Conservation Laws

Peter Lax

A conservation law says that the total amount of some quantity, like mass, momentum or energy contained in any domain, changes at the rate at which this quantity flows across or is created at the boundary of the domain. I find this idea beautiful because it is so basic. But once you specify details of the rate of creation you get a huge variety of phenomena. The laws governing the flow of fluids are conservation laws.

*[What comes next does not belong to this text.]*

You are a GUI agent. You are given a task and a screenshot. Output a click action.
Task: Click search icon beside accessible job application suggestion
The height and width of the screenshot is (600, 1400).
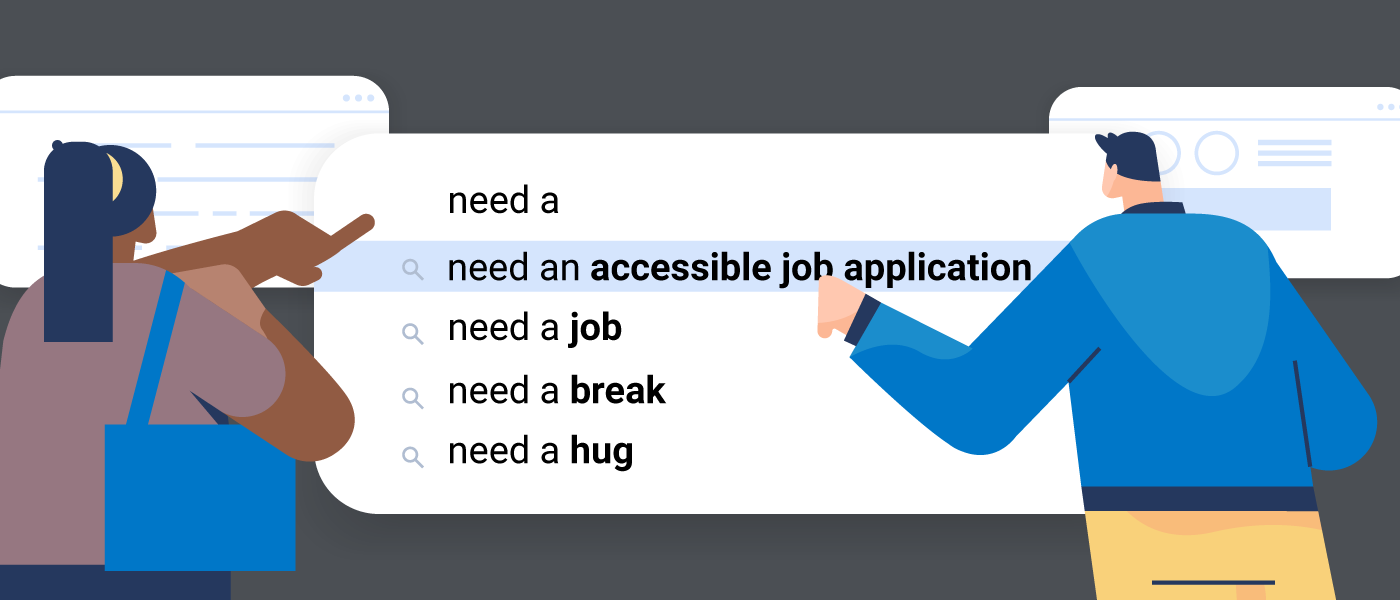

Conservation laws are a key to understanding shock waves. I got involved with shock waves in 1945 while in the army, when I was shipped to Los Alamos to work on the atomic bomb project, instead of the Pacific to participate in the invasion of Japan, which the atomic bomb made unnecessary. Since atomic bombs cannot be built by trial and error, it was of paramount importance to be able to calculate the flow that takes place when a bomb is detonated. Von Neumann recognized that such a calculation cannot be done without computers and this gave him the original impetus to champion computers. Of course he realized the paramount importance of computers for tasks other than designing atomic weapons.

Von Neumann had the beautiful and original idea to treat shocks in numerical
calculations not as boundaries but as part of the flow. It is a powerful
simplifying way of looking at flows with shocks. Many people are unaware that
von Neumann was not only one of the leading theoretical mathematicians of the
20^{th} century, but also one of the leading applied mathematicians.